My undergrad was spent in a lab, so most of my academic efforts were usually exported in the form of lab reports. Citations were never required (or useful) for those types of papers. When I began my MLIS in January 2008, I realized that I would need some help with my papers, particularly when it came to citation management. During my first week of school, I took a tour of the university library and was told about RefWorks, to which the university had a site-wide license. I don’t know how I would have got through my first term without it.
It is only now, after two terms of school, that I have been made aware of an open source alternative: Zotero. It’s available as a Firefox plugin and has taken a very different approach to citation management. While the current version has some disadvantages in comparison with RefWorks (notably: your data is stored on your local machine, and therefore inaccessible from other computers), they should be addressed by the time I head back to school in January.
What follows is a brief list which I drew up of the pros and cons of Zotero when comparing it to my previous experience with RefWorks. Something tells me that by the time I head back to school in January 2009, Zotero will replace RefWorks as my citation manager.
Good stuff about Zotero:
- Your citations are stored locally in an open source client and accessible without a fee. In contrast, when I leave the University of Western Ontario in April 2009, my access to RefWorks will cease and my citation data stored in their service will be have to be exported and downloaded if I wish to keep it.
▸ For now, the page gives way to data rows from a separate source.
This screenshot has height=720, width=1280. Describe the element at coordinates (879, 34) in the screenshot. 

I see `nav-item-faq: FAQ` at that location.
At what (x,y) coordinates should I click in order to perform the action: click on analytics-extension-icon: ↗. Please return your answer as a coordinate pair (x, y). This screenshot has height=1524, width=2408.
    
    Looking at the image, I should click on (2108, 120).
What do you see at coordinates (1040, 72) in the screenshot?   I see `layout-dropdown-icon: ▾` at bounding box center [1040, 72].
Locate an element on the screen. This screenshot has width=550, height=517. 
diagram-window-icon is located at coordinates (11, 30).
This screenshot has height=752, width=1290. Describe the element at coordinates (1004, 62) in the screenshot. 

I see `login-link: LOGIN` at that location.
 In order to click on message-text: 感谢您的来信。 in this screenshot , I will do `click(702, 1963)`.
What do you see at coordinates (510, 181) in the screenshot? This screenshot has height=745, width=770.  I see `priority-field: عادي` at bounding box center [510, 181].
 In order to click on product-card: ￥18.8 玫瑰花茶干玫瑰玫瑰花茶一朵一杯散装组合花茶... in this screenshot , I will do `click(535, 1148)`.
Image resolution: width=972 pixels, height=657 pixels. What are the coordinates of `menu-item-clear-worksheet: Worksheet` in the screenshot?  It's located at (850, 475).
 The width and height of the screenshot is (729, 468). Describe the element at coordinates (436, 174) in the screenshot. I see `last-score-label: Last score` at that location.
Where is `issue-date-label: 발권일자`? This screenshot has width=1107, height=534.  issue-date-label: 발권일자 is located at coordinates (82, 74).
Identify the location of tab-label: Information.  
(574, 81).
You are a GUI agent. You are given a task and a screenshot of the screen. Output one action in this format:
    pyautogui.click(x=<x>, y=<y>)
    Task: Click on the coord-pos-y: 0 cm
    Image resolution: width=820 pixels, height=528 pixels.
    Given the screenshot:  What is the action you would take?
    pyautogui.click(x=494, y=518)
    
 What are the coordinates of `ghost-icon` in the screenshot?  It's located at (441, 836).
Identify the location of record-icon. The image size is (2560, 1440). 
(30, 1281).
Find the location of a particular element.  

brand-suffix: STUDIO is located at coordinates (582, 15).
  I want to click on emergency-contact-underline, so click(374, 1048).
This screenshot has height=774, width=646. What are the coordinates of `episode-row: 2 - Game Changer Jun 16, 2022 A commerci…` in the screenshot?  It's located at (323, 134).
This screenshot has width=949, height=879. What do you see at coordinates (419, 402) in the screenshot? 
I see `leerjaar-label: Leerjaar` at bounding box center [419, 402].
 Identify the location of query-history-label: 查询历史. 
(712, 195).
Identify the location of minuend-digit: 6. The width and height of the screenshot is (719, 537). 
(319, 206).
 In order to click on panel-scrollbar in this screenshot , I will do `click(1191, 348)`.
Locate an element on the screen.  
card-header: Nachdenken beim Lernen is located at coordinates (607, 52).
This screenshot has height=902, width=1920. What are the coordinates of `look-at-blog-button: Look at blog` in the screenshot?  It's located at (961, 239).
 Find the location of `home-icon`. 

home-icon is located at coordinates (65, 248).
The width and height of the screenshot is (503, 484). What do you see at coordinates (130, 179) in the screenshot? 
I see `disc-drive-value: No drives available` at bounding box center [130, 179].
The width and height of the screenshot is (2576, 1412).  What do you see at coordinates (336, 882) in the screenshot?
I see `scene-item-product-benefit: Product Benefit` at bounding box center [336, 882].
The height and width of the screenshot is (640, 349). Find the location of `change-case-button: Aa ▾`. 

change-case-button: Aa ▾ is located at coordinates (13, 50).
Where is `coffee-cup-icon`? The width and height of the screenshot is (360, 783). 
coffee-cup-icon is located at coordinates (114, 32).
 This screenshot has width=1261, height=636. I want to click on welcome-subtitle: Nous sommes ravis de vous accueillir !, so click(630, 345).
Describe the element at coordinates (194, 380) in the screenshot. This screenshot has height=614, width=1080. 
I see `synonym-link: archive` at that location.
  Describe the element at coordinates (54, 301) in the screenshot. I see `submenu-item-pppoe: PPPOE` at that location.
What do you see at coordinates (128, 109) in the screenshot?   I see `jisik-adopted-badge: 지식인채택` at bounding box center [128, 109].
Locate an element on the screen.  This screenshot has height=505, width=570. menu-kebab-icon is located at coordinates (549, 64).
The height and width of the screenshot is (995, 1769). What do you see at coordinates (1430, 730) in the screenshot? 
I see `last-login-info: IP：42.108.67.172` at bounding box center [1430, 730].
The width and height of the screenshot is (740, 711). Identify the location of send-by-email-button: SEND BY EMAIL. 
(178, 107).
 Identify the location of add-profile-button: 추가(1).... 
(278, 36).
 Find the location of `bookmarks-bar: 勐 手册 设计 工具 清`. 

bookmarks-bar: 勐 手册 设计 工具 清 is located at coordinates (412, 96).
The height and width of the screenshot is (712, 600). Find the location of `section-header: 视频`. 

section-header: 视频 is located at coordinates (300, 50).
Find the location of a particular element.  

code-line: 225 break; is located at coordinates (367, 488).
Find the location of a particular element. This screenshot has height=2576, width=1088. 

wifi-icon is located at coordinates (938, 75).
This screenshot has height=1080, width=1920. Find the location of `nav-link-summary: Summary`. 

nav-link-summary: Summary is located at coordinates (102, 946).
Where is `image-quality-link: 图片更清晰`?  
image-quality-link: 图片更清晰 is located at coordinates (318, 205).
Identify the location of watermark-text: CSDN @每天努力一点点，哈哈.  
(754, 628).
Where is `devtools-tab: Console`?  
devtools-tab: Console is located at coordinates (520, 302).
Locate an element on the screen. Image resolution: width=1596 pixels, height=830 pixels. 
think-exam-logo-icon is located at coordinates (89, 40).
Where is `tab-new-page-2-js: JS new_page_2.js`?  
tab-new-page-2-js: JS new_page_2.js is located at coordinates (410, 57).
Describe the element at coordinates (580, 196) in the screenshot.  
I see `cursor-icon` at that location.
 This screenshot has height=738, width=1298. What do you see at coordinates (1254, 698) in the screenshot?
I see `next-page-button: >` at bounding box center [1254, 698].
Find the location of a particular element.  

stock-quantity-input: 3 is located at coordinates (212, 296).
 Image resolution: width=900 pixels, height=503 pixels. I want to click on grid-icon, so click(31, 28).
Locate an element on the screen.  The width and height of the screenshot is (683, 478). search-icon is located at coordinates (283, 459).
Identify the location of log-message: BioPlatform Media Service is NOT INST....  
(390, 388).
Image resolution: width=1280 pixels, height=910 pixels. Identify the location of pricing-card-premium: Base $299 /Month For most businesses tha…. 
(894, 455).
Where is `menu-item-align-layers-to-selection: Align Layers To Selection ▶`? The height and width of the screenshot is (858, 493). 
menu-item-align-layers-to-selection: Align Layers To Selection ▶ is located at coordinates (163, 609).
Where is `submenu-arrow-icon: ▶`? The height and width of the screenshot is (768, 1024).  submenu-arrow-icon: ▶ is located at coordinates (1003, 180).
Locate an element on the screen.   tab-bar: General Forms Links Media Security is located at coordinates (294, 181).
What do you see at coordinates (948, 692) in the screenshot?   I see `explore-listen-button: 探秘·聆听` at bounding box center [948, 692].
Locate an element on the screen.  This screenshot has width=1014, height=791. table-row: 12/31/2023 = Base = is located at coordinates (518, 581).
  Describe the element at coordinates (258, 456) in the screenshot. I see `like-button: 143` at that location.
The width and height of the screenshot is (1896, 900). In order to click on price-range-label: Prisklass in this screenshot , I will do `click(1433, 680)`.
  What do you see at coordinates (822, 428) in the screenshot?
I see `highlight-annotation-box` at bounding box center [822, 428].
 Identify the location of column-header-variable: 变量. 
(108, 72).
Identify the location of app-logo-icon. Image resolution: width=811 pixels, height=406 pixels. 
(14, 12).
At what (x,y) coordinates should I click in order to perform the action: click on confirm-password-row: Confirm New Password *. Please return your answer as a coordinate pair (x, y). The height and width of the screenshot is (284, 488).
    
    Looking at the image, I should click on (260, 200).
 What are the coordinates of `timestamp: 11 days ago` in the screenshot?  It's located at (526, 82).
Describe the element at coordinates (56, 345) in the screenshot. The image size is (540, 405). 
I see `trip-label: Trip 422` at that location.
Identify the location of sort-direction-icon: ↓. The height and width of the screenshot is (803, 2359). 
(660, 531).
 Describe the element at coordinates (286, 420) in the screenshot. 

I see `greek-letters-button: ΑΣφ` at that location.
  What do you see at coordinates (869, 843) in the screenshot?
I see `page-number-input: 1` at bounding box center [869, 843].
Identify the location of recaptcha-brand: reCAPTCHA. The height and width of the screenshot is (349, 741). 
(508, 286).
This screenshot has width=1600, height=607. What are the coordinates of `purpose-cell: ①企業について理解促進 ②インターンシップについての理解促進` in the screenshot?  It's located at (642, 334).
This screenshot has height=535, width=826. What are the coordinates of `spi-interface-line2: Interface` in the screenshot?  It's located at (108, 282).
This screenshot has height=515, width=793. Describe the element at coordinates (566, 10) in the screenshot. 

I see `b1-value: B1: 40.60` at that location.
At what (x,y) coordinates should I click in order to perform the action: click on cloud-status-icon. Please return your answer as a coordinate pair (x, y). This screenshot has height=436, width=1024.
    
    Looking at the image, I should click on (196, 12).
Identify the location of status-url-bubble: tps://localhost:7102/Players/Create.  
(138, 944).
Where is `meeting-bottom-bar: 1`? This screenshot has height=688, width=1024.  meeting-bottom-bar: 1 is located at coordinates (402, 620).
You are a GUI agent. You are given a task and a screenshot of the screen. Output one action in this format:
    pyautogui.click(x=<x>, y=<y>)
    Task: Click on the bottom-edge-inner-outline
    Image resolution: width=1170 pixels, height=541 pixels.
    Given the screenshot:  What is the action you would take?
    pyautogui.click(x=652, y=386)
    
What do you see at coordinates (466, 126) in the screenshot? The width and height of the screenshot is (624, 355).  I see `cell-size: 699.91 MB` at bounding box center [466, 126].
- It’s nice to be able to store a copy of the document alongside the citation data.
- The client is free and has a wide support for various websites and catalogues.
- Being a successful open source project, it seems to have a rapid rate of feature development and improvement.
- It was built from the ground-up to be able to grab just about any document online (this functionality in RefWorks seems to have been added much more recently).
- With Zotero, the same citation can be present in multiple “Folders”. In RefWorks, I believe a citation can only exist in one “Folder” at a time, so duplicates need to be uploaded/created if the same work is to be cited in more than one of your papers (if I recall correctly).
- Zotero can append “sticky notes” and tags to documents/citations, which I don’t remember seeing in RefWorks.
- Zotero fully supports citation data from Endnote.
- The user’s citation data is tied to one computer. I know they were promoting “portable Firefox” on a USB key but that’s a really awkward solution. However, Zotero’s new Sync service, which is more RefWorks-like (data is stored remotely and is accessible from anywhere), will address this in their next version. We didn’t get a clear answer as to how much the Sync service would cost, so that’s something that needs to be determined.
- It only works in Firefox. As a Linux-using open source guy, this limitation doesn’t affect me. However, I understand that IE (or even Chrome) users won’t share my point of view.
- Lacks the ability to create RSS feeds like RefWorks. I’m not sure if this is a planned feature of Zotero’s Sync service (if so, it hasn’t been mentioned).
Where both look good:
- Plugins for Word and Open Office look great for both RefWorks and Zotero. This is an impressive feature in both of the products, and I’m pleased that each of them support Open Office.
Briefly, it seems to me that Zotero is still catching up a little but it’s doing so at a very fast rate. Once release 1.5 and the Sync service hits, I’ll see no reason to keep my citation data locked away on RefWorks’ servers.